Task instructions: Nothing but the lines below between the line holding "Geschichte (78, 1357)" and the line holding "Bedingungen (82, 959)", inclusive, should appear in the answer, each set down exactly.

___ Material for this task

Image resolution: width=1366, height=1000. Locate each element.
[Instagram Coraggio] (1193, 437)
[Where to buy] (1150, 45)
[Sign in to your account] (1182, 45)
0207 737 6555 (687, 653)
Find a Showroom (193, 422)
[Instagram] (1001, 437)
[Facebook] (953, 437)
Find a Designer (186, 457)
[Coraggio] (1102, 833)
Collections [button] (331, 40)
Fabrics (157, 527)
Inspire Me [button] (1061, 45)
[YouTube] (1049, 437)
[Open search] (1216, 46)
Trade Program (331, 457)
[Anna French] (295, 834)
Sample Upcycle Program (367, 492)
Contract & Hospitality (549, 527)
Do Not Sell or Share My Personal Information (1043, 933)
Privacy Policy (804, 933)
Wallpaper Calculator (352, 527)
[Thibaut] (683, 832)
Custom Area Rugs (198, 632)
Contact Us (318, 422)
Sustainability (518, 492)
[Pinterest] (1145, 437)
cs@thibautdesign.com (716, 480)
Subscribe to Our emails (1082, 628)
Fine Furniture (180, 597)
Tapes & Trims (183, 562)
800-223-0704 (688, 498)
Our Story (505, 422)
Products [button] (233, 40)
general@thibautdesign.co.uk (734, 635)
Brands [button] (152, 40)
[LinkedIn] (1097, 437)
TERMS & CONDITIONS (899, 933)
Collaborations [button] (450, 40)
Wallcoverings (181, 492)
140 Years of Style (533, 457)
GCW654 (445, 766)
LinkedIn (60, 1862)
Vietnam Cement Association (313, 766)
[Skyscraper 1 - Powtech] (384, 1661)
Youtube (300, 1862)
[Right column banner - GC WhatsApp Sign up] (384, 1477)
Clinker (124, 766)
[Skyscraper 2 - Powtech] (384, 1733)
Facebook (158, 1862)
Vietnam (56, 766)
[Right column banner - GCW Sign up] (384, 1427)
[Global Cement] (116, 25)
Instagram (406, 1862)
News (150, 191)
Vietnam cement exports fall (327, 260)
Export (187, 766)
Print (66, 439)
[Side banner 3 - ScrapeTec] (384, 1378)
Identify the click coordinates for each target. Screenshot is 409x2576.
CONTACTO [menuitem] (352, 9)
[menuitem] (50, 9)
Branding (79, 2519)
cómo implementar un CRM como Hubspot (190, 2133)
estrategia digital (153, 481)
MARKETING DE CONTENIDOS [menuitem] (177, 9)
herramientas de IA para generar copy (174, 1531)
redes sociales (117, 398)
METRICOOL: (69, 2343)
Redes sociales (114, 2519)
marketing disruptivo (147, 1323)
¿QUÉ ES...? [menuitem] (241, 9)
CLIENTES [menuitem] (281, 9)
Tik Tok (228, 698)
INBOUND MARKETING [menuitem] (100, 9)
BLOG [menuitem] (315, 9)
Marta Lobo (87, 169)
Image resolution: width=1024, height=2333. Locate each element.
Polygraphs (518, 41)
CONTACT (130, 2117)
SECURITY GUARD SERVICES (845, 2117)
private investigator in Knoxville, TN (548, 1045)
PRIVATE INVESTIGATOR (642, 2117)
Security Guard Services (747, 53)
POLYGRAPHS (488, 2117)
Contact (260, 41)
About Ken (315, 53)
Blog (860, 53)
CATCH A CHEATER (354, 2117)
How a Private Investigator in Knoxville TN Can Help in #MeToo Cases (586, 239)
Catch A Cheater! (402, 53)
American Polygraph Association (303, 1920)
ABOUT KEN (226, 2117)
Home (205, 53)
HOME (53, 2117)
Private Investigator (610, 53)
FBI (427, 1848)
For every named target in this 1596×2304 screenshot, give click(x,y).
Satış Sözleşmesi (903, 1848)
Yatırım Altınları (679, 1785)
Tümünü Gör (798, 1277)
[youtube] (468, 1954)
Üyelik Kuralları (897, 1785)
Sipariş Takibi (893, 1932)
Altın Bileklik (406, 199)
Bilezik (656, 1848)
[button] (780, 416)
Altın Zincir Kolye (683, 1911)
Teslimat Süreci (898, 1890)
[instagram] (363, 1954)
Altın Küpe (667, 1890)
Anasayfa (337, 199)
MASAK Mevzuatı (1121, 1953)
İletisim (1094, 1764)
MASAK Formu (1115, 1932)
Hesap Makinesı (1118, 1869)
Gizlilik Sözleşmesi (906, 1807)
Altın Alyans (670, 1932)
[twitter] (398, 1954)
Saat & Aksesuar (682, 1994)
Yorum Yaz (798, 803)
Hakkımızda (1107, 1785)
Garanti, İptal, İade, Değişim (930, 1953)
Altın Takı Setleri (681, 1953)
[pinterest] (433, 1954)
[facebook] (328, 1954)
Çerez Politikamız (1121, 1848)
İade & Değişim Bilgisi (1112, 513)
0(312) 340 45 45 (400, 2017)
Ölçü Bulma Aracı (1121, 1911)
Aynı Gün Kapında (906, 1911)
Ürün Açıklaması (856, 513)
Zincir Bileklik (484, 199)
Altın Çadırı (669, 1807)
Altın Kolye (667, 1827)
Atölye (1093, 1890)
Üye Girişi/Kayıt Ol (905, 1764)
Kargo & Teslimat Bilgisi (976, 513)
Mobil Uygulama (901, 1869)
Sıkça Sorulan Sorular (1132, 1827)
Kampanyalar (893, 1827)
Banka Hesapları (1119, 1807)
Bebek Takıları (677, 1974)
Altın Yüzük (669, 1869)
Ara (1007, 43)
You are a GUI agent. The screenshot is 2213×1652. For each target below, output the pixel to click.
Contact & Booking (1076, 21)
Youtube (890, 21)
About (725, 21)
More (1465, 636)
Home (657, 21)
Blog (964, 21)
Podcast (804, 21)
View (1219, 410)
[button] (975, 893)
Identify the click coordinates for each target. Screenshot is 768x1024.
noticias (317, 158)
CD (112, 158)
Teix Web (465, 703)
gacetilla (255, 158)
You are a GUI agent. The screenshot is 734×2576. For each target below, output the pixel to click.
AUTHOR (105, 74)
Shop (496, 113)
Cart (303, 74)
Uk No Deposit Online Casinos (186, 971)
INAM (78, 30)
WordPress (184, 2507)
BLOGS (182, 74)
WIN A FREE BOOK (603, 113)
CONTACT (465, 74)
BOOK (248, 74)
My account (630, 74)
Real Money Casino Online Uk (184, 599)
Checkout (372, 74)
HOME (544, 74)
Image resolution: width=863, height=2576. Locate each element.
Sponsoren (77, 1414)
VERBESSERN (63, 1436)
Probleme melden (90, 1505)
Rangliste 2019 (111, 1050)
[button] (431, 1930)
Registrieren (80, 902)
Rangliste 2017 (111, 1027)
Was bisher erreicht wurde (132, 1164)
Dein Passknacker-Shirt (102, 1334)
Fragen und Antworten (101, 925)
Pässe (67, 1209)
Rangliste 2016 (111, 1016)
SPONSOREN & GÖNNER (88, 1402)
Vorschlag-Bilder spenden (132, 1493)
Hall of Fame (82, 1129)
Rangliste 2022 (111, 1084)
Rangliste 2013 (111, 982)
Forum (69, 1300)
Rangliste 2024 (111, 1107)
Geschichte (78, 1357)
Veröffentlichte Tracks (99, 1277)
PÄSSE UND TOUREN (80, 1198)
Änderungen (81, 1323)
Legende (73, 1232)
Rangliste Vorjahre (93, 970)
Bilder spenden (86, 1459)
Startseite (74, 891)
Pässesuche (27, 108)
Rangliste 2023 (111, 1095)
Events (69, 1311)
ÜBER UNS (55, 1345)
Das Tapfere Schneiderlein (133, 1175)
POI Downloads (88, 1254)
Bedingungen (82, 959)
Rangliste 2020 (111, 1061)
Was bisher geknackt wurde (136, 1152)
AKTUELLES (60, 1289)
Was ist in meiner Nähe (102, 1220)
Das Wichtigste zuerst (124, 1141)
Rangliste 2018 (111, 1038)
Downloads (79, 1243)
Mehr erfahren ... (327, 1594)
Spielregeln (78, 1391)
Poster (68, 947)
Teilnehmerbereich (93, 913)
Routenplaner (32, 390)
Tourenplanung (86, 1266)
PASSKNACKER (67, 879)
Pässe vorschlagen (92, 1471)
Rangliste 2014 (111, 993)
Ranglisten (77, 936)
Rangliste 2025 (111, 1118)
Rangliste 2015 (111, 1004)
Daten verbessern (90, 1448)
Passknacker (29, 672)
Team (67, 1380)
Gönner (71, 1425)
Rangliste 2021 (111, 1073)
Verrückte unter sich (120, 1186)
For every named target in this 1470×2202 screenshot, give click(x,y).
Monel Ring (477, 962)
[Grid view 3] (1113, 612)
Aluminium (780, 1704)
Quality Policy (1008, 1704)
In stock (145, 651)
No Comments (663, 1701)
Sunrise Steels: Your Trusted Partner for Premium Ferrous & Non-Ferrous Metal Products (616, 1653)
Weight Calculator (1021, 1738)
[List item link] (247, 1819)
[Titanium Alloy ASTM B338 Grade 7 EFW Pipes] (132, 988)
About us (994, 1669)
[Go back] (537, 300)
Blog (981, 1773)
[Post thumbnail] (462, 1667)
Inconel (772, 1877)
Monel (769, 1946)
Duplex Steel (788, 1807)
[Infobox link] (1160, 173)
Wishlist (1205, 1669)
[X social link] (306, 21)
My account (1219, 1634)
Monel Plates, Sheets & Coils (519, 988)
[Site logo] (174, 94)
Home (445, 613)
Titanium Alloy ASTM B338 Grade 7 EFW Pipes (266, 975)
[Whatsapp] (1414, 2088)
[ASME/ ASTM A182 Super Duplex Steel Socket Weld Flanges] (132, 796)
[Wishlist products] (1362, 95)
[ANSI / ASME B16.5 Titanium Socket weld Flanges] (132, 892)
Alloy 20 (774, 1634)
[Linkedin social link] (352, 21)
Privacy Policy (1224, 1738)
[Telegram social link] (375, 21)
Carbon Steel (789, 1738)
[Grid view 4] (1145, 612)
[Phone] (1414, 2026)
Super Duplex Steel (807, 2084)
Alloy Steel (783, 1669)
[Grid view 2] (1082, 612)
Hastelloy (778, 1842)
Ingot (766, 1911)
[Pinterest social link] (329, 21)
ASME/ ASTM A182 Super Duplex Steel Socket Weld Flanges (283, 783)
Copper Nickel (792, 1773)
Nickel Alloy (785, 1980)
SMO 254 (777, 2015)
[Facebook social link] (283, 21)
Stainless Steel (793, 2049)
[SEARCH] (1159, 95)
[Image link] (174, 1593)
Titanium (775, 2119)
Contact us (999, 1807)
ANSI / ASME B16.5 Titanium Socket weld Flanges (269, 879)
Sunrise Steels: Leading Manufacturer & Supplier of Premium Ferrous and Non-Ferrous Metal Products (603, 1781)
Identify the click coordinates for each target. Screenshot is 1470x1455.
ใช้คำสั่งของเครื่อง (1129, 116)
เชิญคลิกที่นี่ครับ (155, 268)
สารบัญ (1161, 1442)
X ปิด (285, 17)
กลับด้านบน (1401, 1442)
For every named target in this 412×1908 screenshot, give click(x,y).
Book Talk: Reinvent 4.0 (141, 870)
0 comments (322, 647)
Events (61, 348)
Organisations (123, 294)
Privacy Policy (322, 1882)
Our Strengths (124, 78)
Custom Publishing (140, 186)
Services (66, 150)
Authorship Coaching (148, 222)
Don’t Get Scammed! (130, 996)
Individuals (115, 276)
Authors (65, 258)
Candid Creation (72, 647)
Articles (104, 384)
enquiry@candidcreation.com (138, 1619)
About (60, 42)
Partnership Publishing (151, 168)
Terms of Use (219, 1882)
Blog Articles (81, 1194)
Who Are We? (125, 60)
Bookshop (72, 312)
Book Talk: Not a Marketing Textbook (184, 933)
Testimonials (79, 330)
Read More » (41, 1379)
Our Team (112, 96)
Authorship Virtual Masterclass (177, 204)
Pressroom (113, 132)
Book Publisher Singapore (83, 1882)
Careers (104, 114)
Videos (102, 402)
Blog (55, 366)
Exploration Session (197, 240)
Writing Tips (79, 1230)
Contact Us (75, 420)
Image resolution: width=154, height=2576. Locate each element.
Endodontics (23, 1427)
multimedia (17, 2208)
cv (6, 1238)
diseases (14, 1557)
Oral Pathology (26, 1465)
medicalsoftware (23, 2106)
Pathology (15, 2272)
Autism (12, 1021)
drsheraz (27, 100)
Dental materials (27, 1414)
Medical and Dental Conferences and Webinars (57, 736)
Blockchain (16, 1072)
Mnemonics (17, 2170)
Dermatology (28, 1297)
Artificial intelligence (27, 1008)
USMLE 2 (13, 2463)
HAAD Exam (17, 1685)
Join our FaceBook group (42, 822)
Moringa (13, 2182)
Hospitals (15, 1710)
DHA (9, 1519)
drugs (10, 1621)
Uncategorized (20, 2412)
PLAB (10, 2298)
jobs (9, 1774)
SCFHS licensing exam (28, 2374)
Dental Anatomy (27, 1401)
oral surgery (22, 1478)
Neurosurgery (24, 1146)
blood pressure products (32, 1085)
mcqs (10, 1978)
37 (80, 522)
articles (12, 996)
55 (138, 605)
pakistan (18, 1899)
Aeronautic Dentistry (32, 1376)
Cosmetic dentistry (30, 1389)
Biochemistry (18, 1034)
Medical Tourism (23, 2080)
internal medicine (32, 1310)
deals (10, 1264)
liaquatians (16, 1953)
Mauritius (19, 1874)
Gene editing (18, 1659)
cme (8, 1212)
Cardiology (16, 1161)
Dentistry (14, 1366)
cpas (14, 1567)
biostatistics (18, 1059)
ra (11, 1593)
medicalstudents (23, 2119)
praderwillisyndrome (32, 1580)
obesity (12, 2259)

______

Answer to this task:
Geschichte (78, 1357)
Veröffentlichte Tracks (99, 1277)
PÄSSE UND TOUREN (80, 1198)
Änderungen (81, 1323)
Legende (73, 1232)
Rangliste Vorjahre (93, 970)
Bilder spenden (86, 1459)
Startseite (74, 891)
Pässesuche (27, 108)
Rangliste 2023 (111, 1095)
Events (69, 1311)
ÜBER UNS (55, 1345)
Das Tapfere Schneiderlein (133, 1175)
POI Downloads (88, 1254)
Bedingungen (82, 959)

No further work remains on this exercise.